Ever wonder if you’re depressed?

The worst depression I ever faced was when I switched anti-depressant medication from something ineffective to Effexor® which made me feel worse than when I took nothing. I even called the advice nurse and she gave me the number of a Suicide Prevention line. Yeesh. That was nuts.

My ex-girlfriend convinced me to take anti-depressants. My life has been kind of adrift (at least I had a girlfriend at the time) and my career had been circling the drain for over eleven years, and so she thought I should talk to my doctor about antidepressants. Well, they did change my attitude to, “Whatever,” and I was really indifferent to most things. The largest effect (besides that one day of serious depression) was a marked decrease of interest in sex. Of course, my ex didn’t like that and she dumped me.

The antidepressants didn’t make me more sociable. I called a Professor a dick, because he was being a dick, during a lecture. He tried to get me thrown out of the department, but instead I got a full reimbursement for the class and didn’t have to repeat it. And the university told me that not only could he not kick me out of the department, but he couldn’t kick me out of the class. A lawyer friend thought I had grounds for action against the department. I was happy to get away from a jerky instructor so I didn’t push matters after I got my money back.

Anyway, I’ve been feeling like there’s nothing going on lately. Which isn’t quite true. I went to two barbecues where I listened to two groups of people, all who make more than double what I do, complain bitterly about their employers. I got to help a friend move, a friend who no longer invites me to any of her get-togethers unless she needs help lifting things. And I saw my ex with her flaming boyfriend, and did I mention I also got to help her move in with him as well?

Actually, worst of all, I can’t get an antenna working to save my life, and being a radio geek is the funnest thing I do any more.

I’m really not depressed. Even malaise is too strong a word for what I’m feeling. I’m just not excited about all that much right now. Feeling kind of lonely and stupid, which is probably how people feel before they buy a dog. Good thing I don’t like dogs.

6 thoughts on “Ever wonder if you’re depressed?”

  1. You sound depressed to me! And why can’t you get that antenna working? You’d think it’d work for all the money you paid for it! I think you should make these people you help move be your free ipod referrals.

  2. You sound depressed to me too! I am officially inviting you to Pizza on Sunday night so you can sit with all unemployed people complaining bitterly about Republicans and Corporations. WE won’t even ask you to move anything. Seriously think about it – good food, good music and we won’t even keep you until midnight.

  3. go to taya’s. sounds like you need to!! i’d fill out an ipod referral for you but i think i just did it yesterday for someone so they won’t accept it.

  4. Here you are, pouring out your guts and I’m thinking.: You don’t like dogs? How can anyone not like dogs? Do you like cats?
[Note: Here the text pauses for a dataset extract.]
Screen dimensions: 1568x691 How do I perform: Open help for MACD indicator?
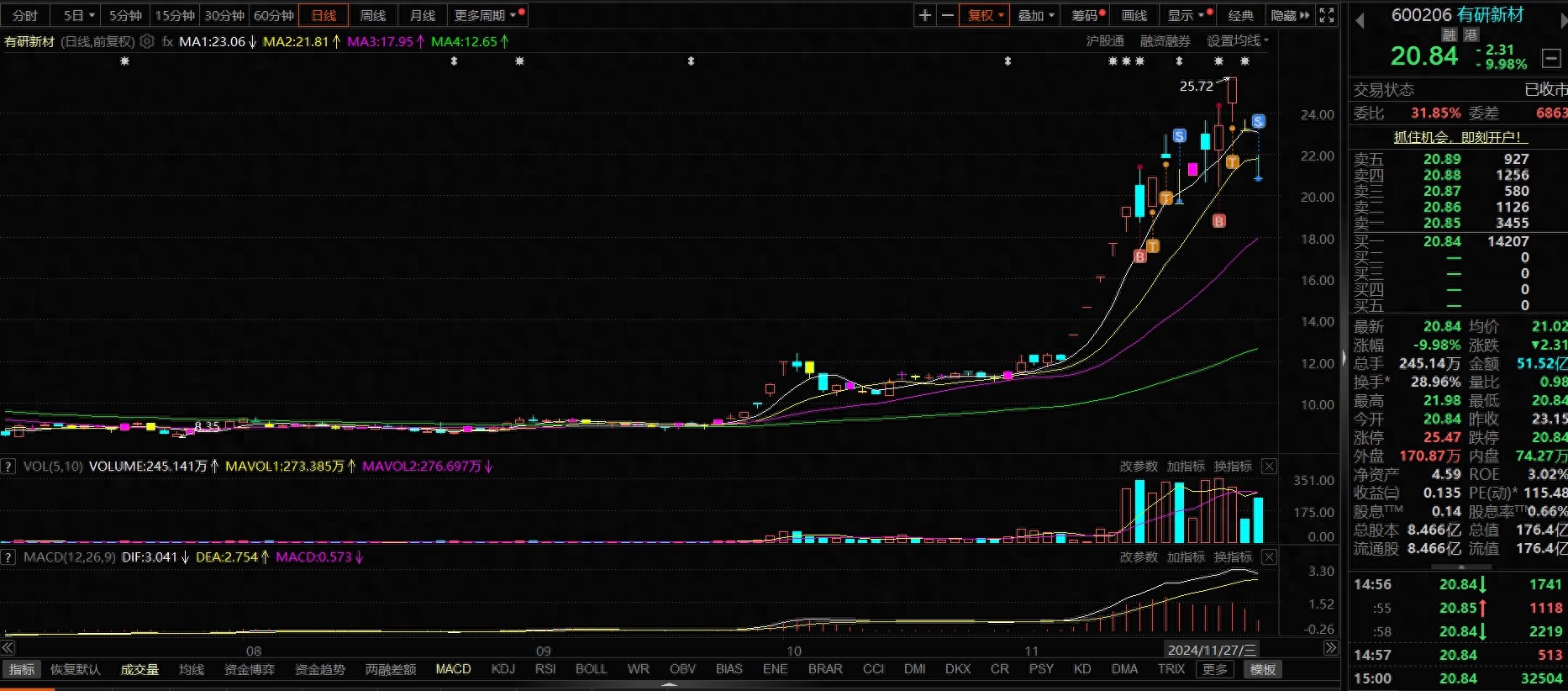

    Anyway, I’m sorry you are feeling blah. I don’t know you, but I’m on your side, if that makes any sense. It’s just that you seem like good people. Wish I could introduce you to my dog. I think you’d really like him. He gets excited for a minute, then he just lays at your feet.. If you’re ever in this Godforsaken place we call Arizona, come meet my dog.

    Also, stop helping people move. That’ll weed out the bad friends.

  5. Okay, I don’t know Taya, but I think you should go too. You COULD come visit me in Seattle before I leave (in your spiffy car, it would take, what, 1 1/2 hours to get here?).

  6. definitely go to Taya’s. try yoga, knitting (come on, you know you want to) and chocolate, perferably all in the same day. hope you switched/dropped the ani-depressants – 40 is way to early to lose interest in sex.